Su kaynaklarında bu yıl itibariyle yaşanan sıkıntılar akıllara ‘susuzluk’ kavramını getirdi. Aslında senelerden beri kaynak konusunda grafik aşağı doğru seyrediyordu. Bu yıl çoğu şehirde barajların doluluk oranlarının düşmesi ve tarlada mahsullerin yanması vatandaşın gözünü açtı.

Eskişehir’de de yaşanan su sıkıntısını defalarca köşemde ele aldım. Bugün farklı bir alt başlıkla ana konudan bahsedeceğim:

Su kaynaklarının yönetimi konusunda bizi nasıl bir gelecek bekliyor?

Türkiye’de iklim değişikliğinden etkilenmesi beklenen ana sektörlerin içme, kullanma suyu, tarım ve sanayi olduğu uzmanlar tarafından son zamanlarda sıklıkla dile getiriliyor.

Gıda fiyatlarının artışını her yönden sorgulamakla birlikte özellikle tarımda yaşanan su kaynaklarındaki sorunları da fiyat artışına doğru orantılı bir şekilde eklemek gerekiyor.

Peki, yapılması gerekenler nelerdir?                           

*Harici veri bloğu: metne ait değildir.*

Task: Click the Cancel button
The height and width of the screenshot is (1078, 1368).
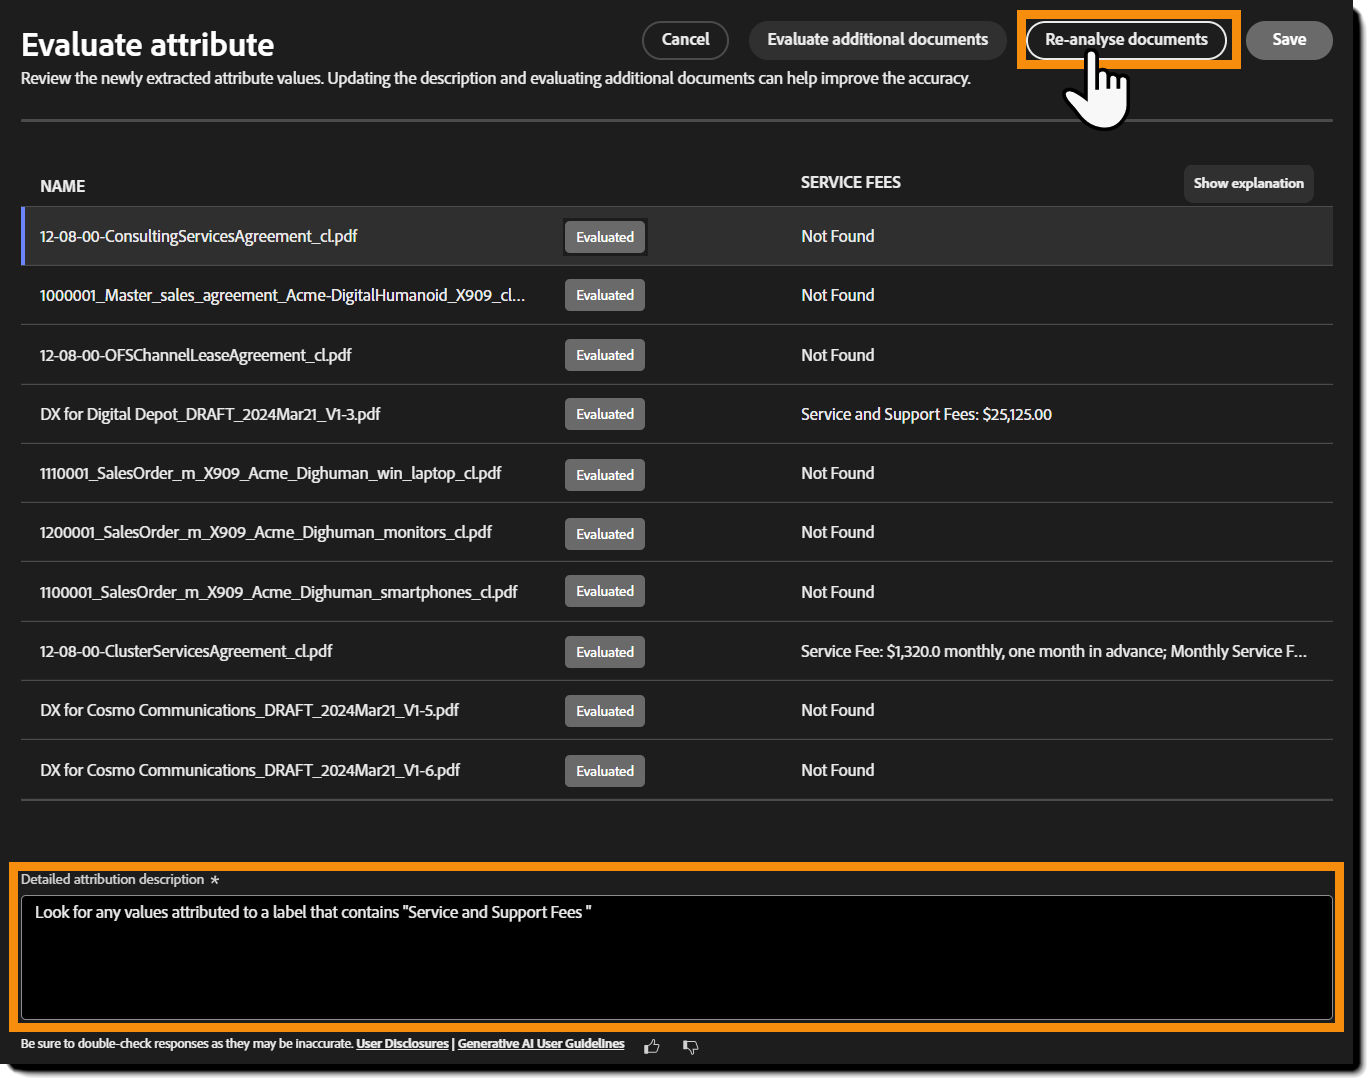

Kayıp ve kaçakların azaltılması, yağmur suyu ve arıtılmış atık su gibi alternatif su kaynaklarının yaygınlaştırılması, su tasarruflu teknolojilerin uygulanması, tarım için uygun ürün deseninin seçilmesi, endüstri için sıfır deşarj yaklaşımının benimsenmesi ve temiz üretim uygulamalarına geçilmesi gibi önlemleri yerel yönetim ve bakanlıklar hayata geçirmeli.

Suyun ülkemizdeki sektörel dağılımına bakıldığında, 2004 yılı verilerine göre tarımda kullanım (sulama) %74, evsel kullanım (içme-kullanma) %15, endüstriyel kullanım ise % 11’dir. Bu oranların 2030 yılında sırasıyla % 64, % 16 ve % 20 olacağı öngörülüyor. Tarım sektöründe oransal olarak azalma, endüstride ise yaklaşık iki kat artış beklentiler arasında.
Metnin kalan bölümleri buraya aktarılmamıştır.